Rose Traveling Fellowship Program in Chronic Disease Epidemiology and Biostatistics
Public health exists in a multi-national, multi-cultural world. With the speed of travel, and information networks, opportunities for cross-cultural exchange are widespread. Until now, opportunities in international health have been strongest in the areas of family planning and infectious disease, mainly in developing countries.
The goal of the Rose Traveling Fellowship is to give graduate students and postdocs in the Departments of Epidemiology and Biostatistics, from the Harvard T.H. Chan School of Public Health, a cross-cultural experience, which could be in a developed country or a developing country.
The Rose Traveling Fellowship Program at the Harvard Chan School provides critical financial support for students or post-doctoral scholars traveling abroad for internships, research work, or any other academically-related projects related to chronic disease epidemiology and/or biostatistics.

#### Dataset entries
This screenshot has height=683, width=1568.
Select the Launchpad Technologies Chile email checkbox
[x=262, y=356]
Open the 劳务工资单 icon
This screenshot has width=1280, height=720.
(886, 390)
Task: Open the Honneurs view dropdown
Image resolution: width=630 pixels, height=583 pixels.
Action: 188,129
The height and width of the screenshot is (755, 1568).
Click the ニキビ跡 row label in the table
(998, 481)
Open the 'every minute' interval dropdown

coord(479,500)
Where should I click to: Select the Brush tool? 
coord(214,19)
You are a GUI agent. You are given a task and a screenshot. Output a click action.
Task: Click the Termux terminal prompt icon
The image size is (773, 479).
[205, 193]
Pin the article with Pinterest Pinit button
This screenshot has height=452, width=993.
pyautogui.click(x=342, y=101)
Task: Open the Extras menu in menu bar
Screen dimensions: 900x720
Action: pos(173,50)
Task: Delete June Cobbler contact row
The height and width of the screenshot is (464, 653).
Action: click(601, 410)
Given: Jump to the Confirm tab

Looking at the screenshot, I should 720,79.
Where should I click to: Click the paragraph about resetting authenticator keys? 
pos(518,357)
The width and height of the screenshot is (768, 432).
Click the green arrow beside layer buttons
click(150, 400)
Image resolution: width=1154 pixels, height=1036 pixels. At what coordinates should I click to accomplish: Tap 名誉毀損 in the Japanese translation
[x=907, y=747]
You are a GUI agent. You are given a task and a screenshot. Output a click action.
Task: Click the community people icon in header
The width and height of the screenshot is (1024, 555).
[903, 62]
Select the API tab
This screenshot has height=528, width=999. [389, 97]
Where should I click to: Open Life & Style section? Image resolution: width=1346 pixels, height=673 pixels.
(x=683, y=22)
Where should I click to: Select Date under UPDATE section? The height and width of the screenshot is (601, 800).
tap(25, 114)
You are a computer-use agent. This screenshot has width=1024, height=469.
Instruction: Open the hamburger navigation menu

#### Assignment 1
Answer these from the fellowship description:
(a) In which areas have opportunities in international health been strongest until now?
(b) Graduate students and postdocs in which departments are the fellowship's intended recipients?
(c) For what kinds of travel abroad does the program provide financial support?
#### Assignment 2
Summarize the fellowship description in two sentences.
#### Assignment 3
Carry the fellowship description forward from its last sentence.

#### Reply 1
(a) Family planning and infectious disease, mainly in developing countries.
(b) The Departments of Epidemiology and Biostatistics at the Harvard T.H. Chan School of Public Health.
(c) Internships, research work, or any other academically related projects in chronic disease epidemiology and/or biostatistics.

#### Reply 2
Public health operates in a multinational, multicultural world, but opportunities in international health have centered on family planning and infectious disease in developing countries. The Rose Traveling Fellowship gives graduate students and postdocs in Epidemiology and Biostatistics at the Harvard Chan School a cross-cultural experience in a developed or developing country, with financial support for internships, research, or other academic projects in chronic disease epidemiology and/or biostatistics.

#### Reply 3
Applicants should submit a brief summary (1 page) in the form of a personal essay describing:
- their travel plans
- research strategy or internship objective
- the background experience and skills the applicant will bring to the project
- the skills or experiences the applicant hopes to acquire
- how the experience fits into the applicant’s overall academic and career goals
If the applicant is planning a research project, the essay should mention the research topic, hypothesis, methodology, data collection strategy in the country, and subsequent analysis planned by the applicant.
Each applicant should also submit (1) a budget and (2) a short faculty recommendation from their academic advisor or other faculty member familiar with their academic plans.
Fellowship recipients will be chosen by the chairs of the Departments of Epidemiology and Biostatistics. Candidates will be selected on the basis of academic merit, faculty recommendations, and the nature of their proposed trip. Excellence and an ability to make a difference in the world are the top criteria.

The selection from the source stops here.